DTDs: cic.dtd has changed to accomodate the new sort/type attributes and the primitive LetIn constructor.
Stylesheets: now identifiers ending with a number are rendered as subscribed identifiers. This is the intended usage of the final number in Coq, but seems to be not natural for constants names. So, it is possible that it will be retained only for local binders. We have still to accomodate the changes to the DTD.
Natural language: ????????
Perl Getter: Has been completely rewritten from scratch. It is now possible to use it to syntethise documents starting from the XML file, an optional XML inner-types file and an optional XML annotation file. Moreover, we can now work with compressed XML files. In this way, for example, the size of the V7 standard library plus some of the contributions to V6.x that compiles under V7 has been reduced from 289Mb to 38Mb !!!

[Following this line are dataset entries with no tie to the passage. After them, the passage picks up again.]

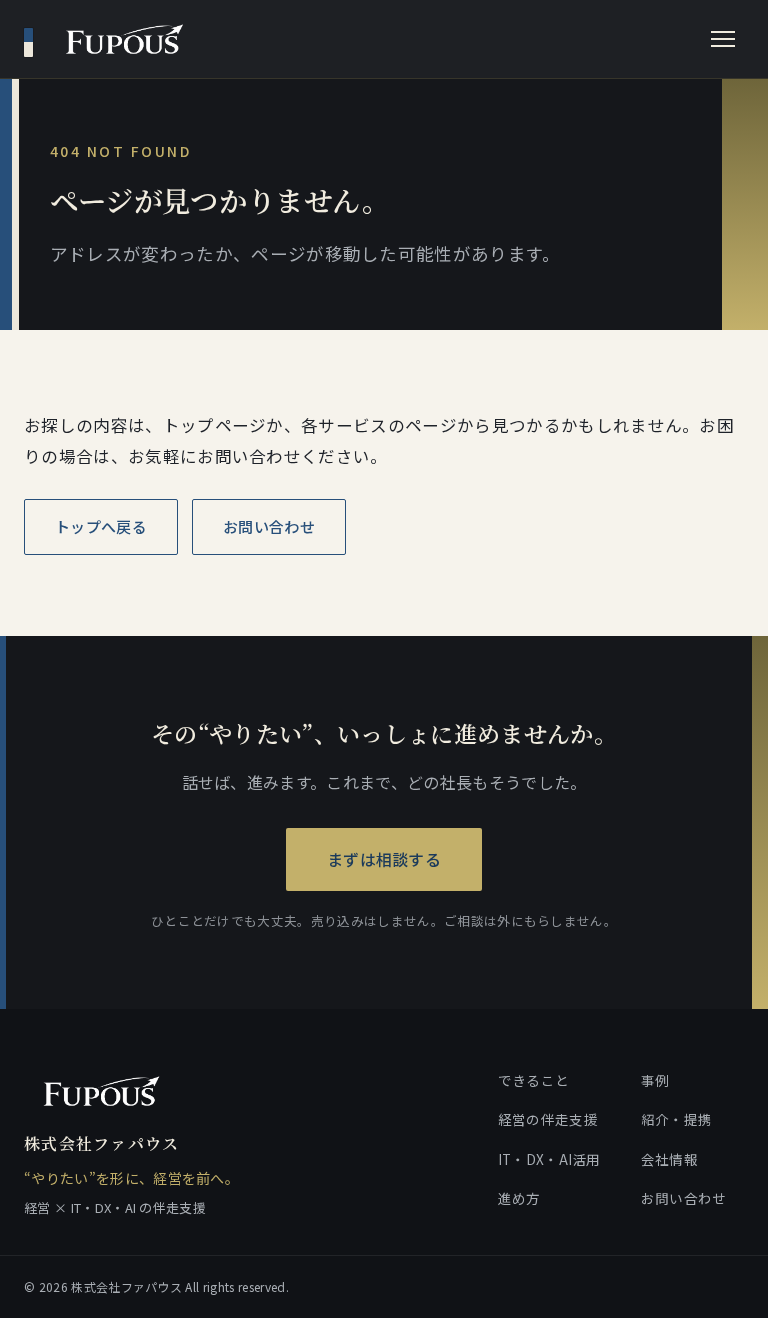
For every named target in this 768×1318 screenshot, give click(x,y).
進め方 (519, 1198)
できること (534, 1080)
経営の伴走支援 (548, 1119)
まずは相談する (384, 859)
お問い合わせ (269, 526)
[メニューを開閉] (723, 39)
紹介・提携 (677, 1119)
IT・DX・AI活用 (549, 1159)
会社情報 (669, 1159)
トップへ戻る (101, 526)
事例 (655, 1080)
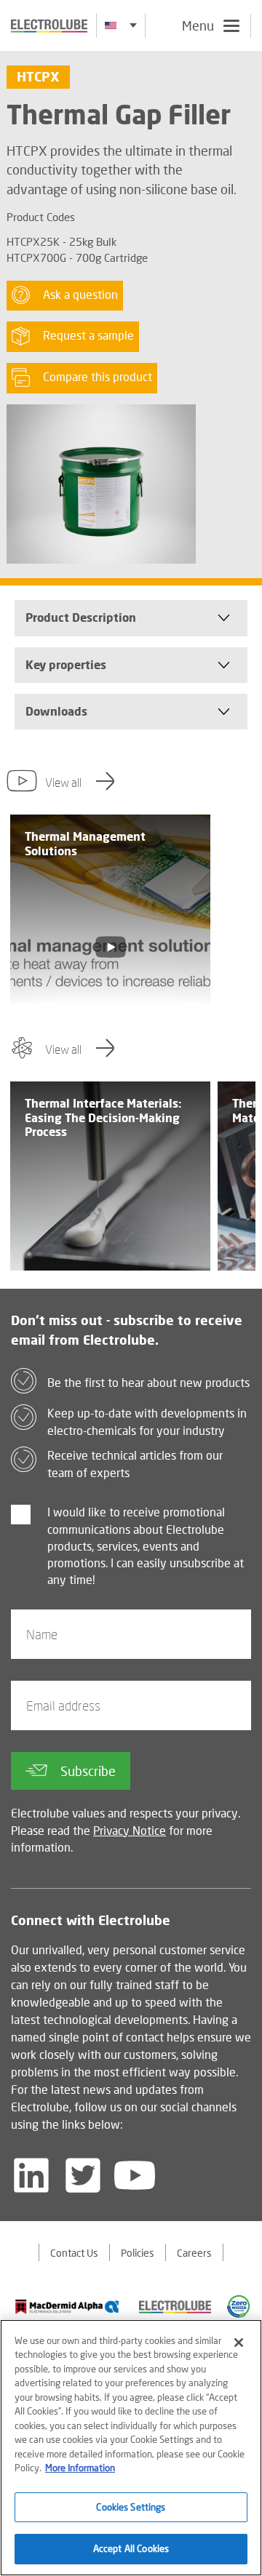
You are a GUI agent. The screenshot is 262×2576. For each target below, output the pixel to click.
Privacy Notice (129, 1830)
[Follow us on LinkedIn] (31, 2175)
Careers (194, 2253)
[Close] (239, 2343)
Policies (137, 2253)
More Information (80, 2467)
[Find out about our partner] (67, 2306)
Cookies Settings (130, 2507)
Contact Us (74, 2253)
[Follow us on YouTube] (134, 2175)
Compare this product (97, 376)
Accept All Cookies (131, 2548)
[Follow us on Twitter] (83, 2175)
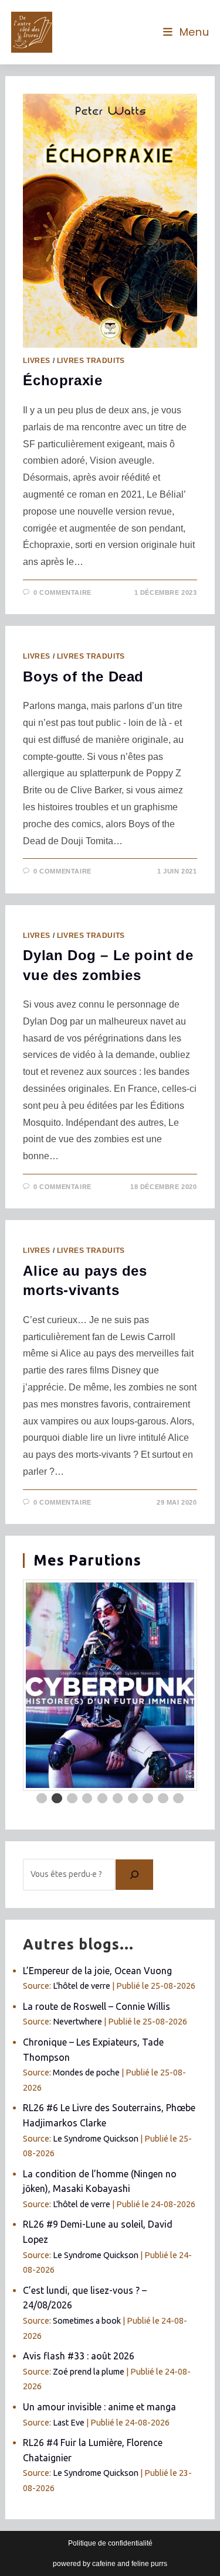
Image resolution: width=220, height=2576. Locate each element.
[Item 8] (148, 1798)
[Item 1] (41, 1798)
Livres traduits (91, 361)
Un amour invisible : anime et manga (99, 2407)
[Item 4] (87, 1798)
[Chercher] (134, 1874)
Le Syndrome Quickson (95, 2138)
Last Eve (68, 2422)
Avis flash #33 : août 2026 (78, 2356)
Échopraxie (62, 380)
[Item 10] (178, 1798)
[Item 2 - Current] (57, 1798)
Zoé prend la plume (88, 2371)
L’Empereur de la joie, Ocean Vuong (97, 1970)
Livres (36, 361)
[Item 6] (118, 1798)
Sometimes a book (87, 2320)
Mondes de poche (86, 2072)
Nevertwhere (77, 2021)
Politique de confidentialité (110, 2543)
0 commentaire (62, 592)
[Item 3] (72, 1798)
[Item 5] (102, 1798)
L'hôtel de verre (81, 1986)
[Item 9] (163, 1798)
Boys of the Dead (83, 676)
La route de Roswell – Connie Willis (96, 2006)
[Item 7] (133, 1798)
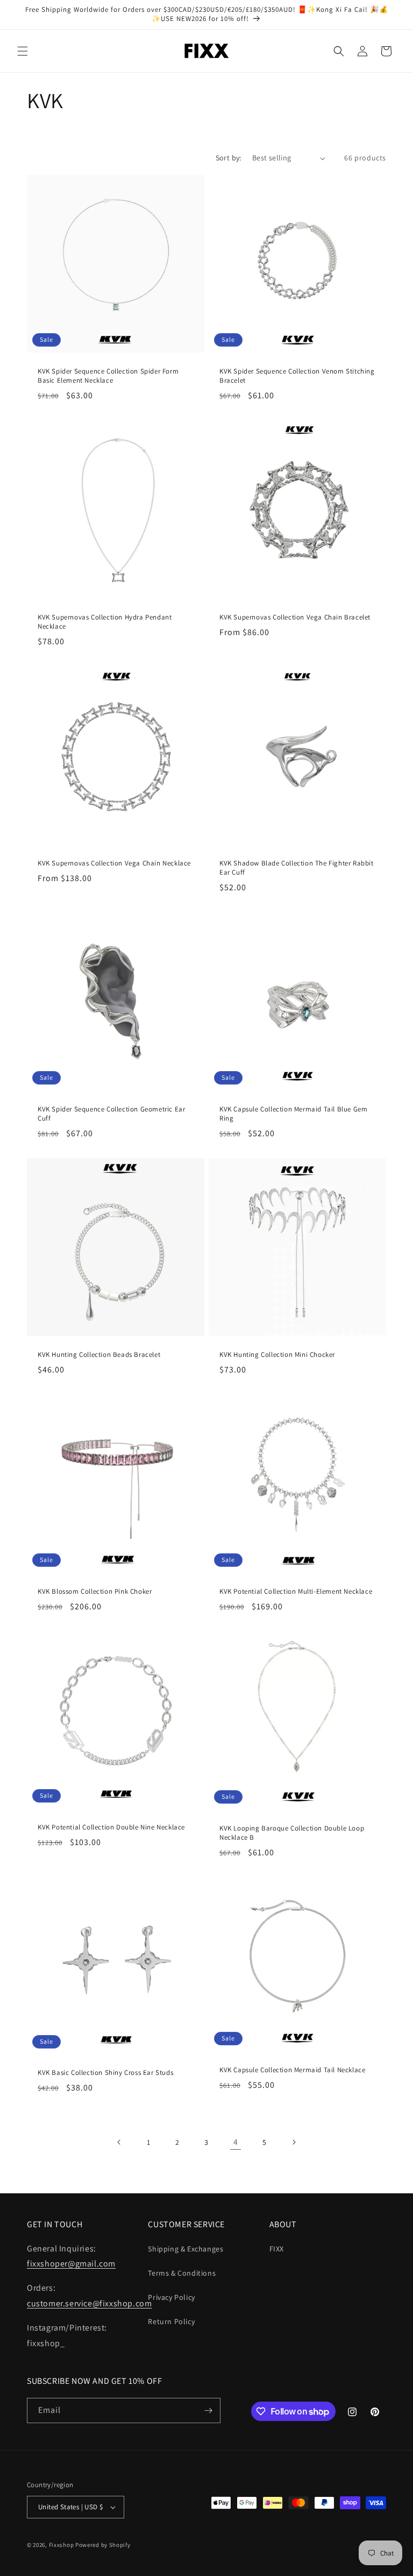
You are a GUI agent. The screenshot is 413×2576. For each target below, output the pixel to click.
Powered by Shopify (103, 2545)
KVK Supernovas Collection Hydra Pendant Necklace (105, 622)
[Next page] (293, 2142)
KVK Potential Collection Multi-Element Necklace (295, 1591)
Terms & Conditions (182, 2273)
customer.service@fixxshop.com (89, 2303)
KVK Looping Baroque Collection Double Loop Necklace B (291, 1833)
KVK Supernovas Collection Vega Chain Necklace (114, 863)
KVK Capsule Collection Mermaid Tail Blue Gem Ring (293, 1114)
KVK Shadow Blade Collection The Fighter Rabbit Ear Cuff (296, 868)
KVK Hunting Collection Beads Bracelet (99, 1354)
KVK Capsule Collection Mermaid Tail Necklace (292, 2070)
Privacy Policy (171, 2297)
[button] (22, 51)
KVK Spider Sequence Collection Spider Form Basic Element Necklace (108, 376)
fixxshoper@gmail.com (71, 2263)
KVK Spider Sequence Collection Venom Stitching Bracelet (297, 376)
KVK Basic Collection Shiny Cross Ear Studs (105, 2072)
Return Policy (171, 2321)
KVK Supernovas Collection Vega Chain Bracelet (295, 617)
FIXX (276, 2249)
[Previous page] (119, 2142)
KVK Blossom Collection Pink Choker (95, 1591)
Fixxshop (61, 2545)
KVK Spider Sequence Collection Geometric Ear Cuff (111, 1114)
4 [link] (235, 2142)
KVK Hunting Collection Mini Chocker (277, 1354)
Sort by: (228, 158)
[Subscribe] (208, 2410)
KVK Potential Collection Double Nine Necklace (111, 1827)
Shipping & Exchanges (185, 2249)
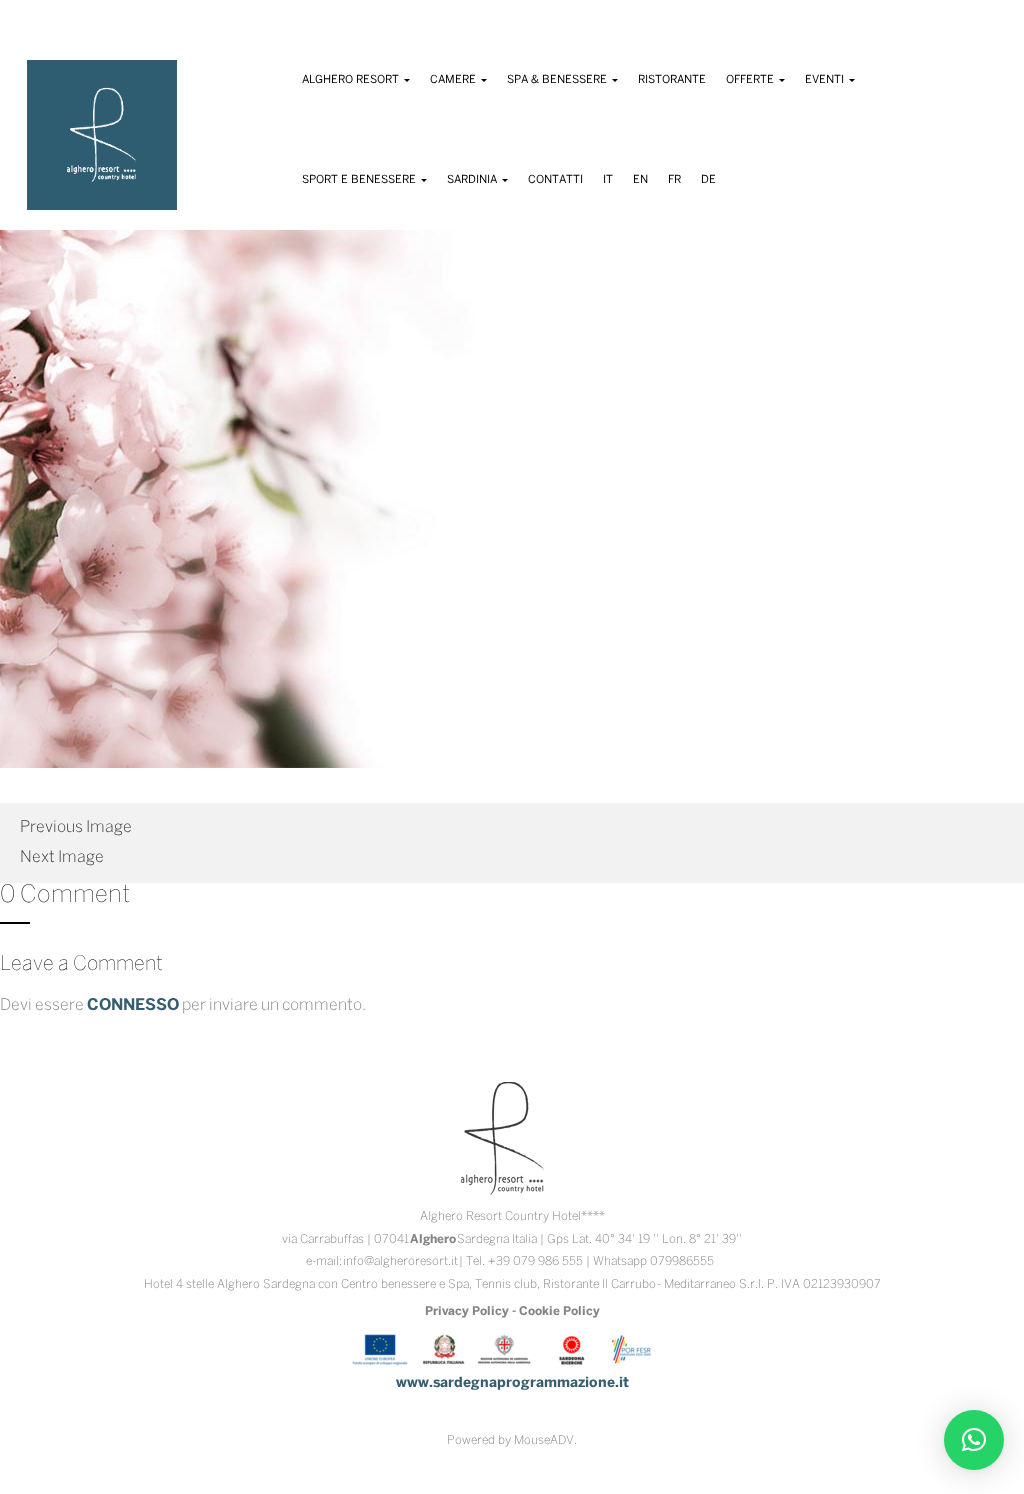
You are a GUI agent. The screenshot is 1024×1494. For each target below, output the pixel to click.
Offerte (751, 80)
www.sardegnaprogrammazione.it (512, 1383)
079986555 (682, 1261)
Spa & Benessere (558, 80)
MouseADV (544, 1440)
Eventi (826, 80)
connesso (133, 1005)
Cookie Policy (559, 1311)
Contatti (555, 180)
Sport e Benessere (360, 180)
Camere (454, 80)
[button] (974, 1440)
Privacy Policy (467, 1311)
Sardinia (473, 180)
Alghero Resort (352, 80)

XALAND: we have fought for monthes with the new implementations of Xalan-J that are all bugged or much slower than the first ones. Only now it seems that we have a new release (Xalan-J2.0.D07) that is both bug-free and faster than Xalan-J1. Thanks to the improvement in Xalan performance, the adoption of the new Jdk1.3 and the rewriting of the UDP daemon, we are now 400% faster on some big examples. Moreover, we are trying a new architecture that makes easier applying multiple stylesheets to the same document according to the pipeline or waterfall model.
Gtk Interface: we are now using a new version of the LablGtk binding, a new version of the GtkMathView widget and a new version of the Markup XML processor, now called PXP. Moreover, we have addressed problems due to the management of Gtk trees holding thousands of labels (one for all object in the library now exported) using OCaml lazy code. In this way, the bootstrap of the interface does take only 8s instead of the 74s that tooked before.
Cocoon: no improvements here, but we are going to update it to work with V7.0, too.
First alpha release: we have worked also on packaging issues, introducing autoconf to configure all the parts of the project and building RPM packages. As a result, we have released our first alpha version at the same time that the Coq team has released the first beta version of Coq V7.0.

We are now working on performances, bug fixing and stability issues to get a first beta release, that we hope will be available together with the final version of Coq V7.0.